For those that pray we would appreciate prayers for Eloise and for the team at Great Ormond Street Hospital who are meeting tomorrow to discuss Eloise’s case and provide a second opinion on their diagnosis and treatment options.
- Eloise has unfortunately been continuing to have seizures and in the last few days has also been trembling and has been slightly unsteady on her feet, even when she is not having a seizure.
- Eloise started taking anti-epileptic drugs (AEDs) a few weeks ago (it has taken 3 weeks to bring the dose up, in steps, to the recommended dose).
- Eloise’s seizures have levelled off but are now plateauing around ~10 a day
- That said, today Eloise (& Mel) ended up being admitted into hospital following a ‘cluster of seizures’ and additional trembling (she had 4 in half an hour, with persistent trembling/shaking between) – she totalled 16 seizures today. A long story short, Eloise was sent home as she needs to wait to see a consultant – who wasn’t available – only after some lovely Drs and Nurses were very helpful and supportive.
- We had another appointment today with the Neurosurgeon from St George’s who reiterated that surgery is fraught with risk and doesn’t think we should to a biopsy/surgery at this stage and that ‘watching and waiting’ was the recommended approach until the next MRI in Feb.
Second opinion from GOSH:
- We have asked for a second opinion from Great Ormond Street Hospital (GOSH) both for prudence and to get their thoughts on whether there is a link between the seizures and the brain tumour – as we have been presented with two different schools of thoughts on this so far.

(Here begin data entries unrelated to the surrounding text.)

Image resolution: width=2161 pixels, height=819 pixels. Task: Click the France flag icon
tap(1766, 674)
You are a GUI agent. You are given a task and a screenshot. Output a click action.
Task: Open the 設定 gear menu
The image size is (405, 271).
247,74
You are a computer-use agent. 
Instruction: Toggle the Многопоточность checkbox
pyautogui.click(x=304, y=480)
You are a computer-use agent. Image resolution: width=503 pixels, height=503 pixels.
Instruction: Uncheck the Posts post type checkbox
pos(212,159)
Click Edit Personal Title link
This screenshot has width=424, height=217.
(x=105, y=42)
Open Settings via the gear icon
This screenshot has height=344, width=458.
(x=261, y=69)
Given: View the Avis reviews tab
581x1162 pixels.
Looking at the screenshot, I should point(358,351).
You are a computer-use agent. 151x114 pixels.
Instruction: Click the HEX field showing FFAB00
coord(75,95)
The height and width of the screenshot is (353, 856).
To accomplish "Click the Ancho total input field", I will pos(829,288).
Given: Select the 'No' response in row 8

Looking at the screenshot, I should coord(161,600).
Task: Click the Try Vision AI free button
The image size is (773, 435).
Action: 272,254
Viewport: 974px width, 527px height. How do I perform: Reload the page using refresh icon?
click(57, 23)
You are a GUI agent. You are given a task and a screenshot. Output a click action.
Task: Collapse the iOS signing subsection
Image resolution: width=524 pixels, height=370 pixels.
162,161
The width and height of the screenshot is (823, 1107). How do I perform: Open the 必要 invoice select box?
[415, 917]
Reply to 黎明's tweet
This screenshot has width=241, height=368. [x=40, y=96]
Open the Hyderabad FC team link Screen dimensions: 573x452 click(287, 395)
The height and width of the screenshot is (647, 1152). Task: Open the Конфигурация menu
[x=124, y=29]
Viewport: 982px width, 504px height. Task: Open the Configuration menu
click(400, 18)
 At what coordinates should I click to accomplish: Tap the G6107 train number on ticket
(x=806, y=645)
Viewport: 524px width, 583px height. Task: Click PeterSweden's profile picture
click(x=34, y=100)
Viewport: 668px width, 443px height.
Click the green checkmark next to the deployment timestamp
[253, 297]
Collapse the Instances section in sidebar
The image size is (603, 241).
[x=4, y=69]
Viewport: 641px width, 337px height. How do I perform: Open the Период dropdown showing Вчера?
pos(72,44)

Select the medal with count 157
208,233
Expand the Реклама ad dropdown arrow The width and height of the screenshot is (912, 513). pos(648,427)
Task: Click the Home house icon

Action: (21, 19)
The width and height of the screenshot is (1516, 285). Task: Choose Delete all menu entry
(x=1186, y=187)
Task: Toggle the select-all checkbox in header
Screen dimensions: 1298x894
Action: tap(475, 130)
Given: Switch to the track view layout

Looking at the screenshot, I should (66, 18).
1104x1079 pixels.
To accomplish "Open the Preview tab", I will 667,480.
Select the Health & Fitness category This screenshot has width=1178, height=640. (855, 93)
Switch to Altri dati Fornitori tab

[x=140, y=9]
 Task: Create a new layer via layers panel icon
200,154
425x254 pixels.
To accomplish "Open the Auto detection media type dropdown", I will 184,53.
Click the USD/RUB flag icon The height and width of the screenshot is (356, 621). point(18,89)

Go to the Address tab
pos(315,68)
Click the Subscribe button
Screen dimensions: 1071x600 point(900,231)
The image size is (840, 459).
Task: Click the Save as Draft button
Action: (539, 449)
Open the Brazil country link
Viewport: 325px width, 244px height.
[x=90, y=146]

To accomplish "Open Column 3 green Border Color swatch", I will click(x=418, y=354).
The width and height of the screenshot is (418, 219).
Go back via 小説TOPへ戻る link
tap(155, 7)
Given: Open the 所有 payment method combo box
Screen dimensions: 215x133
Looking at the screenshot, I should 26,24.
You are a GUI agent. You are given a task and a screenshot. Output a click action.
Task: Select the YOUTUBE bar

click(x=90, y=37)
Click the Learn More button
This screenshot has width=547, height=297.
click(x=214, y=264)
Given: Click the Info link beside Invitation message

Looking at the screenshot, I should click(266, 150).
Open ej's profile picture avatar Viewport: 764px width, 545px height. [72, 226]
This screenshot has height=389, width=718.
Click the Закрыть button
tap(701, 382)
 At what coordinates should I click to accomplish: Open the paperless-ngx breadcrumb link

- GOSH’s Neurology Team are meeting tomorrow (22nd) morning to discuss Eloise’s case.
- We were due to meet with a Neuro-Oncologist from GOSH on the 4th Jan to discuss the outcome of their meeting but the meeting has now unfortunately been cancelled due to Tier 4 restrictions. (GOSH will now send a written report to the Neurosurgeon at St George’s – our main hospital).
Please pray for:
- GOSH’s MDT to come back with a clear recommended plan and a clear opinion on whether there is link between Eloise’s seizures and the brain tumour
- That we would feel peaceful with the agreed (St George’s and GOSH) treatment plan
- For the reduction and complete stopping of all seizures and trembling
- For continued resilience as us as a family – with Tier 4 restrictions and other family challenges it’s feeling pretty exhausting (e.g. Mel’s Grandpa has been in hospital and her Step-Grandmother passed away 2 weeks ago, it feels quite rough going)
How do we feel:
- Grateful – that we have access to amazing world-class medical care at St George’s and GOSH (Eloise also has referrals on to very specialised Neuro-Paediatric Eye and Endocrine specialists)
- Exhausted – watching Eloise continuing to have seizures (and seeing little improvement), trying to navigate a new medical world, being continuously told that this ‘will be a long road’ (e.g. 10 years) and having to emotionally come terms with not only having a daughter with a brain tumour but, in essence, a long-term “illness” is pretty waring (and that’s before Covid/Restriction changes..!)
- Frustrated – That Eloise’s seizures are not decreasing/getting under control and that (at times) some of the admin systems/processes in the NHS have been less than ideal. Frustrated that Eloise’s tumour is in such an unusual place for a brain tumour – making surgery even more complicated and fraught with risk, making decisions about treatment/next steps even more challenging.